Yancy is the only woman in a room of two dozen men.

“I've spent my entire career in sports, so this is not at all unusual,” she said. “I get paid to watch NFL games. I think there would be a lot of people who would be jealous about the job I have.

Before the first commercial break, a big play erupts in the Panthers-Rams game.

“Interception Carolina, returned for a touchdown!” Jon Ferrari shouts from his viewing pod.

“Did he step out?” Riveron asks as he sidles up to the replays.

“He may have. No, he sidestepped it,” Ferrari responds.

“Yeah, he was close,” Riveron notes, confirming Captain Munnerlyn's 45-yard score.

During a lull in the broadcast from Charlotte, N.C., Ferrari talks about his job.

“You've just got to stay locked in on it, take it seriously,” he said. “You're not watching it for pleasure; you're watching it for (quality control). I don't really think about it like I'm sitting in my living room.”

This is Riveron's first season as an administrator after spending nine seasons on the field, four as a side judge and the past five as a referee. He still is wearing stripes: a purple-and-navy blue Polo shirt, with jeans and sneakers.

Riveron is Blandino's eyes and ears on the floor, distilling rules and enforcement for the observers to log. Three minutes after the Carolina touchdown, the scenario repeats at the Georgia Dome.

“Fumble Tampa, touchdown Atlanta!” exclaims Russell Giglio.

“Another defensive touchdown?” Riveron reacts somewhat surprised.

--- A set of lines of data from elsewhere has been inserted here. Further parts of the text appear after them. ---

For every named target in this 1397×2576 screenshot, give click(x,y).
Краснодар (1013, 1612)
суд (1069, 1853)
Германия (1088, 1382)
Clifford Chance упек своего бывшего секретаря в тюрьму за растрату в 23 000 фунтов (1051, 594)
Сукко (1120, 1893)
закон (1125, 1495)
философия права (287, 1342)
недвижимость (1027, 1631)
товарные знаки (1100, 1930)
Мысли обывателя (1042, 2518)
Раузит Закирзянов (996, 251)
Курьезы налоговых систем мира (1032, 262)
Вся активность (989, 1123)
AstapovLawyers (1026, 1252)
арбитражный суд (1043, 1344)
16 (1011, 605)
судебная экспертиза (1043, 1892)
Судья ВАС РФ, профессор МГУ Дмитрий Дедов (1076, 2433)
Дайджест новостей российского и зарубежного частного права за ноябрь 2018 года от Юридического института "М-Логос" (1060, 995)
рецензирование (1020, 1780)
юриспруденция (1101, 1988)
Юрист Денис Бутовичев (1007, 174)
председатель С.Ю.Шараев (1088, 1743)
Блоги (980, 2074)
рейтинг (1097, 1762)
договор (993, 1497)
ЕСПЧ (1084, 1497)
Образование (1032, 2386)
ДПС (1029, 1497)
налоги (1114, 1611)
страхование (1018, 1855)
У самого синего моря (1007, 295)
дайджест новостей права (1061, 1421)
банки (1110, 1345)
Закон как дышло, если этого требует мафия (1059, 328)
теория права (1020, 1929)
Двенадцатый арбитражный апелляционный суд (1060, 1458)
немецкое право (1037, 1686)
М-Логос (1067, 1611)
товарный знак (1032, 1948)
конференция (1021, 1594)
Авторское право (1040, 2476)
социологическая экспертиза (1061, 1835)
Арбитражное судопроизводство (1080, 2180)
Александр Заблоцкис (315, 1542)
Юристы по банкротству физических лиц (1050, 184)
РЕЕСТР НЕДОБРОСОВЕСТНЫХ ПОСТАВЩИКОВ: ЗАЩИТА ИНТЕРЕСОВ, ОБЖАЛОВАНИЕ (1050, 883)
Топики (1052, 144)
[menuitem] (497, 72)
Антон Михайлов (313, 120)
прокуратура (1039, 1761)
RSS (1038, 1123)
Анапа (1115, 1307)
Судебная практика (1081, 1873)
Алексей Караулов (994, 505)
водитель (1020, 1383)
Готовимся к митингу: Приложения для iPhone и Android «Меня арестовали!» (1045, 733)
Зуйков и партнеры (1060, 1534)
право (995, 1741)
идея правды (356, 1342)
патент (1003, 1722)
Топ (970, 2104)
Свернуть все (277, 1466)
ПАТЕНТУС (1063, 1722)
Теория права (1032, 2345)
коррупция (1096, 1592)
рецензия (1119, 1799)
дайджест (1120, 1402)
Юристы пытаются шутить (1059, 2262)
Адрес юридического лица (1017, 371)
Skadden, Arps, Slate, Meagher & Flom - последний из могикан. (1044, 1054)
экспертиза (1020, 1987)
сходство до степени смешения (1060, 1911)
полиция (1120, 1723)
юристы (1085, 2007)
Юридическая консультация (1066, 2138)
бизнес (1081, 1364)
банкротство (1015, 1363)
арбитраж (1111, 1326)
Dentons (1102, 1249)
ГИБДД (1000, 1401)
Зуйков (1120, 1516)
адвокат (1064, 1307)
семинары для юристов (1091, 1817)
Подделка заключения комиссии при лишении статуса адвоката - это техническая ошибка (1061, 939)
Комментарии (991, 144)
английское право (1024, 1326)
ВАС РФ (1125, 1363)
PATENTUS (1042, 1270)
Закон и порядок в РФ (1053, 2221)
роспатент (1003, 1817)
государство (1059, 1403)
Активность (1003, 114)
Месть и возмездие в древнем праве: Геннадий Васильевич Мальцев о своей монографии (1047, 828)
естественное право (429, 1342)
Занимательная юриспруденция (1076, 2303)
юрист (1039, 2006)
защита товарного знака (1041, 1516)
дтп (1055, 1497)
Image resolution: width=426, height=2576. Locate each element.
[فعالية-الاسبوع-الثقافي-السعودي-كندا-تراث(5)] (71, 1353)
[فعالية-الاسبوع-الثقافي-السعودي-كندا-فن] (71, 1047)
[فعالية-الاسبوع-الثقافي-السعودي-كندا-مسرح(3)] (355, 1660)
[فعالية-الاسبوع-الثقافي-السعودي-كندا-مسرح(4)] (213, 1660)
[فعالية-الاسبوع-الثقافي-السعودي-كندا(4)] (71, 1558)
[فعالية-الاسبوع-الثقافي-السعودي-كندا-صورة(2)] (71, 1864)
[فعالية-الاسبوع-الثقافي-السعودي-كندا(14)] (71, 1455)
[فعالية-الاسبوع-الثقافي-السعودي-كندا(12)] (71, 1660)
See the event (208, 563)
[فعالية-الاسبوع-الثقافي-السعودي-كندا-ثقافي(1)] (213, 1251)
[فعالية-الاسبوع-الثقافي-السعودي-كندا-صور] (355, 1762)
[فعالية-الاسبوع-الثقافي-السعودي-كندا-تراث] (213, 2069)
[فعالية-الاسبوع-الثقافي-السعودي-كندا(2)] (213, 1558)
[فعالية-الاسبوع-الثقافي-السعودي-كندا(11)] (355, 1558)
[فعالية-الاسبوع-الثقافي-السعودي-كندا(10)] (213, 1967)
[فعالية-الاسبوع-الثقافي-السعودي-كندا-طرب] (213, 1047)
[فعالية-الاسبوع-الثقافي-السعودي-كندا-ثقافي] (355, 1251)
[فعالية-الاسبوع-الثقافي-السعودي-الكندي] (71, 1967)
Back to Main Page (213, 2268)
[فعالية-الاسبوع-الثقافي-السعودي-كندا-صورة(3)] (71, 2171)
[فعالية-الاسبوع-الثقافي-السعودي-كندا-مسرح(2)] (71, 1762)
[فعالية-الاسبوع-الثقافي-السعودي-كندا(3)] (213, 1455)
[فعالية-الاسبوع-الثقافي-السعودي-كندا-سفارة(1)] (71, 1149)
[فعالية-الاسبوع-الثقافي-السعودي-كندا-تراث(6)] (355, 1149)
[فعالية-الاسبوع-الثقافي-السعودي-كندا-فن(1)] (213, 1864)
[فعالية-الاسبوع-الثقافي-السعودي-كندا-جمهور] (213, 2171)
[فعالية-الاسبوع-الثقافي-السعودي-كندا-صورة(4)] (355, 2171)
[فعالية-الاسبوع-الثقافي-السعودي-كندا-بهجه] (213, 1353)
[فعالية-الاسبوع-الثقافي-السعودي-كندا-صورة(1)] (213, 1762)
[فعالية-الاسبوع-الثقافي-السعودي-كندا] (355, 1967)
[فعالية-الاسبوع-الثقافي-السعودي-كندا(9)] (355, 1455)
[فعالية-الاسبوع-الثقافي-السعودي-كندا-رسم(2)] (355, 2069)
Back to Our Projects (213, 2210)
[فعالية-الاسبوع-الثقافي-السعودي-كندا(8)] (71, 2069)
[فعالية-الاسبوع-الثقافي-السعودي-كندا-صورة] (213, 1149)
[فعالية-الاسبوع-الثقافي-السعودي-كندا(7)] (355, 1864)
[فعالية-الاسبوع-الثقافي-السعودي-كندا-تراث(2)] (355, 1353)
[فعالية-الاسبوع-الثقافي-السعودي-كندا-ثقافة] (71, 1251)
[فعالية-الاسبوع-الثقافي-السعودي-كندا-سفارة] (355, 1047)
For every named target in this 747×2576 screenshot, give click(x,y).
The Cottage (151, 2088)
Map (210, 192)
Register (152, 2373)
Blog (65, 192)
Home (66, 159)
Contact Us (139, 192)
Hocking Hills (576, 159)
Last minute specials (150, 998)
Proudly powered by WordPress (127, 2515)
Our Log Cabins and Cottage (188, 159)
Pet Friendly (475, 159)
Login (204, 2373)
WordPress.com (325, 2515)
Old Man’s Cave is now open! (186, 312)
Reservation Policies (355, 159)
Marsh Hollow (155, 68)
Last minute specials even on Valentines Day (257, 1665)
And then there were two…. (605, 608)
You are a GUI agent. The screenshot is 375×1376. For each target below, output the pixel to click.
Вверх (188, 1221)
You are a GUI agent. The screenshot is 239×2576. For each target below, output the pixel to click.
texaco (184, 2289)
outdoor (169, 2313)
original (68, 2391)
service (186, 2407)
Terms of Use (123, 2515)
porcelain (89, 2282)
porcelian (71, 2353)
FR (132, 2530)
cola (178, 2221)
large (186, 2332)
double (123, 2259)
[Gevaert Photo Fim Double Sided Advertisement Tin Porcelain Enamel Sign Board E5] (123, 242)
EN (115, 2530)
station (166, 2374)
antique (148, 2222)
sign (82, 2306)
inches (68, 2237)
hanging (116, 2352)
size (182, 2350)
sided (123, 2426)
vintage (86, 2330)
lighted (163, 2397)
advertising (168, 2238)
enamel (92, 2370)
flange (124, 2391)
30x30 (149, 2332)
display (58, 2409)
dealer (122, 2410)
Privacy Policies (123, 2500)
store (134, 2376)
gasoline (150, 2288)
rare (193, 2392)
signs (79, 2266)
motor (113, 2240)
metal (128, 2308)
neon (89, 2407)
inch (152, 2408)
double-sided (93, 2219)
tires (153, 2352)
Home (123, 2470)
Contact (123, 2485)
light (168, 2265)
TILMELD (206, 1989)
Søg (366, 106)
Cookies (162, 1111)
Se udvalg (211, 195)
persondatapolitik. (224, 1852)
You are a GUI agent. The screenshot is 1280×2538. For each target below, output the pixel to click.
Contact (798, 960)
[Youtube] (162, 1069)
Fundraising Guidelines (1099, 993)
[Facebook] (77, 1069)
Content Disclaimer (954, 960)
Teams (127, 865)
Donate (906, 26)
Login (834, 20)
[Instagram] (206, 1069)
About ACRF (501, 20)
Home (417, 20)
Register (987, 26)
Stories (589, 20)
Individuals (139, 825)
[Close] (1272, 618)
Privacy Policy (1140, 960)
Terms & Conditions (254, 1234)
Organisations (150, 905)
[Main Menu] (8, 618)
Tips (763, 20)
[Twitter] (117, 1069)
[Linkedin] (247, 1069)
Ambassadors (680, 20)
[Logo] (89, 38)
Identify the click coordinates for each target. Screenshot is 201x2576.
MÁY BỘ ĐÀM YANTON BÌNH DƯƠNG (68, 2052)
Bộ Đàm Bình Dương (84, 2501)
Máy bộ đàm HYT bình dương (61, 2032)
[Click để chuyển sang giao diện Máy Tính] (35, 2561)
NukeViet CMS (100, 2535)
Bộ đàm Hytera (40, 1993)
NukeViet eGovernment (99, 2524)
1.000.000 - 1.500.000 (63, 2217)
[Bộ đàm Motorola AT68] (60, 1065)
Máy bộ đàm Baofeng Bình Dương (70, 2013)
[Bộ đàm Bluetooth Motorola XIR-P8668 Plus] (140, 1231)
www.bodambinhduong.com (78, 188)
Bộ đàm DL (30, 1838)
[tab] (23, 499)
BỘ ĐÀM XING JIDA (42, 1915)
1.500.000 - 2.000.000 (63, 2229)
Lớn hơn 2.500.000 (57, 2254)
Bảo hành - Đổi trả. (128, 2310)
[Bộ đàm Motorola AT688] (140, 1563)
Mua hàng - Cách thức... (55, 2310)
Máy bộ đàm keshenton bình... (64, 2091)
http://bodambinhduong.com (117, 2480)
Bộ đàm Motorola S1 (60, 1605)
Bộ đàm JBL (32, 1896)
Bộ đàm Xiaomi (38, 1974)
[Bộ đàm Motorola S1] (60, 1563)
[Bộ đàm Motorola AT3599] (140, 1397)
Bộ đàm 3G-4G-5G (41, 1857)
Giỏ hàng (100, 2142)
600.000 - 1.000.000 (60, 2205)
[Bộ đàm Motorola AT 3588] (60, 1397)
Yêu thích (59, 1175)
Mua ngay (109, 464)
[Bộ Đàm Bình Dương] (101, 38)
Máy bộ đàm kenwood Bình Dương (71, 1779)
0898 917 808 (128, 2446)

“Yep. Fumble by (Tampa Bay quarterback Mike) Glennon on the sack. Clean recovery, no question about it,” Giglio reports.

“It was clean?” Riveron quizzes.

“Yeah, good play by Atlanta,” Giglio says.

“Yep,” Riveron confirms following replays. “He's clean.”

With eight to 10 games typically scheduled early on Sundays, Blandino needs to keep his head on a swivel.

“It's fun, but it's also stressful. You want everything to go smoothly. We're just prepared for everything,” he said.

Such as two interception returns for touchdowns and replay reviews on top of each other?

“Especially in the 1 o'clock window, you can have multiple things going on,” he said. “It's a little unusual to have two interceptions returned for a touchdown — back to back — but that can happen when you have eight games going on.”

Suddenly there is a rustle in the Lions-Bengals pod.

“Big play in Detroit, touchdown Cincinnati — 82 yards!” announces Troy Somero.

Bengals receiver A.J. Green has just hauled in a scoring pass from Andy Dalton at Ford Field. No flags. No controversy. Cincinnati leads 7-0.

But there is a small glitch on FOX's broadcast.

The clock is malfunctioning on the screen graphic. Yancy is on the telephone with stadium officials in Detroit.

“The clock is working from the stadium, but the feed to the truck is out,” she said after hanging up. “They put a camera on the stadium clock there, which is kind of creative.”

Manahan is Blandino's field general in the minutia of regulations that not only govern the competition but how players can act and dress on the field.

Moments before kickoff he leads a video tutorial on IHRs — shorthand for involuntary helmet removal — cuing up an instance in which St. Louis Rams left tackle Jake Long violated Section 3, Article 1, Subset H.

“Right there,” Manahan says, freeze-framing the infraction. “Write that down, please.”

Next Manahan plays a clip from an earlier Arizona-San Francisco game in which a FOX sideline microphone broadcast a slew of profanities, a discretion that draws Yancy's ire.

“If the mic is on for an extended period, please let Cathy know so we can make a note of it,” he says before wrapping up his pregame speech.

“Watch your games. Watch your replays. Kickoff's in two minutes.”